2.9. Determination of Color Difference of Cabbage Juice

Parameters for indicating color (L*: lightness; a *: red to green; b *: yellow to blue) were measured by colorimeter (NR60CP, Shenzhen 3nh Technology Co., Ltd., Shenzhen, China). The equipment was calibrated with black (L*: 0; a *: 0; b *: 0) and white (L*: 97.13; a*: 0.05; b*: −0.76) boards. Cabbage juice was prepared in the same cup as the ones used for sensory evaluation, with a height of 5 cm from the surface. The sample from APV was used as a standard. The color difference (ΔE) was calculated using the following equation:
Δ E L a b = ( Δ   L * ) 2 + ( Δ   a * ) 2 + ( Δ   b * ) 2

2.10. Data Processing and Statistical Analysis

The primary metabolites and amino acids data were normalized by appropriate internal standards for sample-wise normalization. The normalized data were used in principal component analysis (PCA) for obtaining a general outline of the variance of metabolites and information on differences in composition of metabolites among samples. Auto-scaling was applied to all variables for feature-wise (metabolites) normalization. Student’s t-test, Chi-square test, and descriptive statistics (95% confidence interval, CI) were conducted using Prism 5 (GraphPad Software Inc., San Diego, CA, USA).

3. Results and Discussions

3.1. Differences in Microclimate and Growth of Cabbage Grown under Open-Field Cultivation and Agriphotovoltaic System

3.1.1. Changed Microclimatic Conditions under the Agriphotovoltaic System

In the OF, mean air temperature, maximum air temperature, mean soil temperature, and cumulative growing degree days (CGDD) were 0.2 °C, 0.2 °C, 0.5 °C, and 19.9 °C, respectively, which were higher than those under APV (Table 1). In addition, mean photosynthetic photon flux density (PPFD) per day under OF cultivation was 545.1 µmol·m2·s−1 which was about 81% higher than the PPFD under APV. However, the differences between the systems in terms of mean air temperature and mean humidity were only 0.5 °C and 1.1%, respectively. Thus, one of the biggest differences in microclimate between APV and OF was sun radiation, which is consistent with the findings of a previous study [12].
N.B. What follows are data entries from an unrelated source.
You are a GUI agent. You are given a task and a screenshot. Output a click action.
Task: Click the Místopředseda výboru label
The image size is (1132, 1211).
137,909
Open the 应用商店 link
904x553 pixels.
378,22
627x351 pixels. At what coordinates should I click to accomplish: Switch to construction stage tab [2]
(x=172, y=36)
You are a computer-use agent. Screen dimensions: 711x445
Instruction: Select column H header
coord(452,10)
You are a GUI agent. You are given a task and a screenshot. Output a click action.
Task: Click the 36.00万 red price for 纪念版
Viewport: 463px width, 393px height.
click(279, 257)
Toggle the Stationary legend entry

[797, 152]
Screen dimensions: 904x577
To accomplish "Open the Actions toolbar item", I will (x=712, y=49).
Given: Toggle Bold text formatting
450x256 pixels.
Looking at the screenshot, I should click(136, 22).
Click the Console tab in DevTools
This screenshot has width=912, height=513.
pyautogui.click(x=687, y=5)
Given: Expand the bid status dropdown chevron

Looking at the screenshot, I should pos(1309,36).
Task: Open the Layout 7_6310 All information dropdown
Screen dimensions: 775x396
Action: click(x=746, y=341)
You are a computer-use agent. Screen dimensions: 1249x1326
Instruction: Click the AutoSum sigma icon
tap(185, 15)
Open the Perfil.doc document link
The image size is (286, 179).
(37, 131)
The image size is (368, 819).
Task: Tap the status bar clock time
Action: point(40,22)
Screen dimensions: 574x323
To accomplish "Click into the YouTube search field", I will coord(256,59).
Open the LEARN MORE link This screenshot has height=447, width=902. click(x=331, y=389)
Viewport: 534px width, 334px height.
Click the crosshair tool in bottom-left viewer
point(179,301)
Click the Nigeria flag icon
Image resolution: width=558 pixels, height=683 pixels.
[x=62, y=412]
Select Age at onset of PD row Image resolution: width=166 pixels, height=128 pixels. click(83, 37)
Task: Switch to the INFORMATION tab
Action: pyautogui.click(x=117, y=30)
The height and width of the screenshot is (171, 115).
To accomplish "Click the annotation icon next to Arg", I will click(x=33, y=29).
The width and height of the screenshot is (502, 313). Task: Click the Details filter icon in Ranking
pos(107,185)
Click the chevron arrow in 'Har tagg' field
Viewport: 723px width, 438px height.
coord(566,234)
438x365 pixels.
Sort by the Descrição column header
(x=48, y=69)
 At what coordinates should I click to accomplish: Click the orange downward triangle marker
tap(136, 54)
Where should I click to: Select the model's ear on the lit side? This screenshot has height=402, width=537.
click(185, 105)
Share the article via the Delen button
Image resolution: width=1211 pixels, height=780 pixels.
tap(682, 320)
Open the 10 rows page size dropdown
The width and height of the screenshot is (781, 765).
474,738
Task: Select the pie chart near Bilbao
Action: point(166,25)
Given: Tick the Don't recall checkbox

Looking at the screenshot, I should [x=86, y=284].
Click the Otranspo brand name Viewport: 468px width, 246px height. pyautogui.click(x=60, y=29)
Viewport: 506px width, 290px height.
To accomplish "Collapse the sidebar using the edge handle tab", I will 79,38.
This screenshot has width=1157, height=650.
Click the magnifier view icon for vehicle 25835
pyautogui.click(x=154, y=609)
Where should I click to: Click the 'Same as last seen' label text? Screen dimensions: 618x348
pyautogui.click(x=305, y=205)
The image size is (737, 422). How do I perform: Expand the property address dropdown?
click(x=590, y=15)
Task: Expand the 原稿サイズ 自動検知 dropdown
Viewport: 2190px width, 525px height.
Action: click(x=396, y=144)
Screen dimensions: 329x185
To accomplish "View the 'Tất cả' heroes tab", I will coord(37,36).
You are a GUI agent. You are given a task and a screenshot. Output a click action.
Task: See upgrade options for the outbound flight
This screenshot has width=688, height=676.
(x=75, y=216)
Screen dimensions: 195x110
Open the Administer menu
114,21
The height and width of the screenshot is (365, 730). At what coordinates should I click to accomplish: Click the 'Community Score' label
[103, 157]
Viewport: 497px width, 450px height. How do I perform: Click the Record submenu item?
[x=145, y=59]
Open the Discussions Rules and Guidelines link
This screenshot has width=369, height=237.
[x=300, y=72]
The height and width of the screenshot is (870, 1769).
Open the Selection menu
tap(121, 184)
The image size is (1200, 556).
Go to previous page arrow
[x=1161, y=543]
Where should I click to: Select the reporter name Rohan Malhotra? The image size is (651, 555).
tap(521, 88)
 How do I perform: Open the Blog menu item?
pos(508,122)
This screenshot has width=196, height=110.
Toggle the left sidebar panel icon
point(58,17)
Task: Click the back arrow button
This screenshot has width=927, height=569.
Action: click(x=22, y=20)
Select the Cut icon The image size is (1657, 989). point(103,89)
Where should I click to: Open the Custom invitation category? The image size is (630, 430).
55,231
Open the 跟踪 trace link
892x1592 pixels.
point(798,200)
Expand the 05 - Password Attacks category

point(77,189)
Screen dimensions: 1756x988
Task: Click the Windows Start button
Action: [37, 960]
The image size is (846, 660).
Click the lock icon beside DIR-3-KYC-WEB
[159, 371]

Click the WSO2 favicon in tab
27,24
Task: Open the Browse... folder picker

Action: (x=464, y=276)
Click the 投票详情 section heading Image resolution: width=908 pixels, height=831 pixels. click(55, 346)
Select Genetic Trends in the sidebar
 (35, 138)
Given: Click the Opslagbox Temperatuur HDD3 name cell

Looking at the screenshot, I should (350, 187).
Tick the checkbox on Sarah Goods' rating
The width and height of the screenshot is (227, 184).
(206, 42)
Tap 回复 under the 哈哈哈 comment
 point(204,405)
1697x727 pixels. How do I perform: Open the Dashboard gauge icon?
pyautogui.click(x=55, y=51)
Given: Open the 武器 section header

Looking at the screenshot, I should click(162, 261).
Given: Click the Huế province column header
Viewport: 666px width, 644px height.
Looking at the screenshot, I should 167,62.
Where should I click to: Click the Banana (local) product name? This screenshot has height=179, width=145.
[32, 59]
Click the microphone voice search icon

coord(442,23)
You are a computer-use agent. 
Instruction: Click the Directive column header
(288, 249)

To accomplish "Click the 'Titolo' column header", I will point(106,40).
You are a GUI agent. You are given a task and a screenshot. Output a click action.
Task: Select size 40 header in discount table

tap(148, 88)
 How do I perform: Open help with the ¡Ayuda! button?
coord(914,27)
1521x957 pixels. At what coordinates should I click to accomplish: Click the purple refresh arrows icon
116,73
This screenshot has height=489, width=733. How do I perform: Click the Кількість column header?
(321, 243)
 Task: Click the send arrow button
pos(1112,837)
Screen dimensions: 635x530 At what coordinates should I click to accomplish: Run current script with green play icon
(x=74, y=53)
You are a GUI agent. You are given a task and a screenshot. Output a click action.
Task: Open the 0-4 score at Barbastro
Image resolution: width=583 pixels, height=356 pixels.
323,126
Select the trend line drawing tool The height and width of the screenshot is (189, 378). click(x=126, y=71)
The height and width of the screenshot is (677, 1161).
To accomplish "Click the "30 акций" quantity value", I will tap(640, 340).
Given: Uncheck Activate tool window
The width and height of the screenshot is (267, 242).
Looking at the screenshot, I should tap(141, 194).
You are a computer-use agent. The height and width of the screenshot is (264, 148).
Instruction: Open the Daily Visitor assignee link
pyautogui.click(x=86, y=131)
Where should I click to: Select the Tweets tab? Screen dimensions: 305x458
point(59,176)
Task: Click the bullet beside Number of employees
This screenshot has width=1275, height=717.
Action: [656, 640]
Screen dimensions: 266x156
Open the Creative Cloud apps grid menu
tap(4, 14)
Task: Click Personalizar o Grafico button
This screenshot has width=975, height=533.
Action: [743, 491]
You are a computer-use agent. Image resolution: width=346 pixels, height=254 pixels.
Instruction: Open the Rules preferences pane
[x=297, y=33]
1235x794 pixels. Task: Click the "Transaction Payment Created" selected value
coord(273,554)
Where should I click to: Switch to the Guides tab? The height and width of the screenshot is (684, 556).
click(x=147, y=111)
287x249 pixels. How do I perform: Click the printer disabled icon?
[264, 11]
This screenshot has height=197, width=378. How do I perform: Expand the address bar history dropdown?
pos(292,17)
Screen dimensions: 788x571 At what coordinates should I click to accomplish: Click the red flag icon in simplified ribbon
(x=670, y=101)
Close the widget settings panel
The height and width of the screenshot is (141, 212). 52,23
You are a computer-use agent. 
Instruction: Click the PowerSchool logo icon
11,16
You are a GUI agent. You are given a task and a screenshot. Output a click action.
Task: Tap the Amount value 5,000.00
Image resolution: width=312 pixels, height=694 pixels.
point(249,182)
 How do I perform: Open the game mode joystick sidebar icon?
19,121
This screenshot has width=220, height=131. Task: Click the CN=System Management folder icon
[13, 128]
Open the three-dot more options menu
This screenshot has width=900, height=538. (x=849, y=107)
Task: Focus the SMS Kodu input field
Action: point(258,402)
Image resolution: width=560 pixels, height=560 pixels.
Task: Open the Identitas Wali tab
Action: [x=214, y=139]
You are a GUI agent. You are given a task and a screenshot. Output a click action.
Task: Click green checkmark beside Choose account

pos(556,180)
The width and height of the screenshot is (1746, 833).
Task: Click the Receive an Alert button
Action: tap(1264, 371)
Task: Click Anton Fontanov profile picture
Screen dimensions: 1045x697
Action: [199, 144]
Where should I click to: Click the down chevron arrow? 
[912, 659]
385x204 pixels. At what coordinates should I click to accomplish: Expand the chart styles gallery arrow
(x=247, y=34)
3.1.2. Cabbage Yield under Agriphotovoltaic System

The formation of the cabbage head grown under OF cultivation was slightly denser than that grown under APV system (Figure 2A), while there was no significant difference in size on the surface (Figure 2B). Weight of the cabbage grown under OF (1606 ± 504 g) was not significantly different (p < 0.05) from those grown under APV (1450 ± 315 g), while yield reduction in mean weight was 156 g. Weight loss rate of cabbage grown under APV compared with OF was 9.7%. Cabbage diameter grown in OF (21.3 cm ± 3.1) was not significantly different (p < 0.05) from those grown under APV (21.1 cm ± 1.9). According to a review by Touil et al., [5] regardless of the crop species, many experiments indicate that there are no significant shading effects by APV structure on crop yields.

3.2. Comparison of Metabolites between Grown under Open-Field and Agriphotovoltaic Systems

3.2.1. Glucosinolates and their Hydrolysis Products

It has been widely understood that glucosinolates and their hydrolysis products are strongly associated with consumers’ preference and health effects (including quinone reductase inducing activity and various anticancer activities) of Brassica vegetables [18,20,36]. Therefore, to determine whether APV affects crop quality and human health-promoting compounds, glucosinolates and their hydrolysis products were measured. Glucosinolates in the cabbage powder of those grown under open-field (OF) and agriphotovoltaic (APV) systems were quantified. Total glucosinolates, total aliphatic glucosinolates, total indolyl glucosinolates, and individual glucosinolates were not significantly different in fresh cabbages between grown under OF and APV. Glucosinolates were not detected in cabbage juice (Table 2) because of thermo-degradation, and these findings are supported by a previous investigation [37], which showed 74.5% loss in total glucosinolates after 25 min of cooking. According to Oerlemans et al., [38] even though glucosinolates take time to break down, 3 h of heating during high-temperature extraction for juicing seems enough to break down. The major glucosinolate hydrolysis product including 1-cyano-2,3-epithiopropane (CETP), sulforaphane nitrile, and indole-3-acetonitrile were detected in all cabbage samples regardless of different growing conditions. Only nitriles or epithionitriles among the hydrolysis products were detected rather than isothiocyanates (ITC) or other hydrolysis product forms, indicating that cabbage has considerably high epithiospecifier protein (ESP) activity. This result corresponds to some of the previous studies, indicating that a majority of glucosinolates transform to nitriles or epithionitriles by hydrolysis in cabbage [39,40,41]. Furthermore, unlike the results of glucosinolates, hydrolyzed products were detected (Table 2), and were significantly different between OF and APV in juice (p < 0.05). However, high-temperature-extracted cabbage juice showed a completely different composition and level of glucosinolates hydrolysis products compared to freeze-dried cabbage powder.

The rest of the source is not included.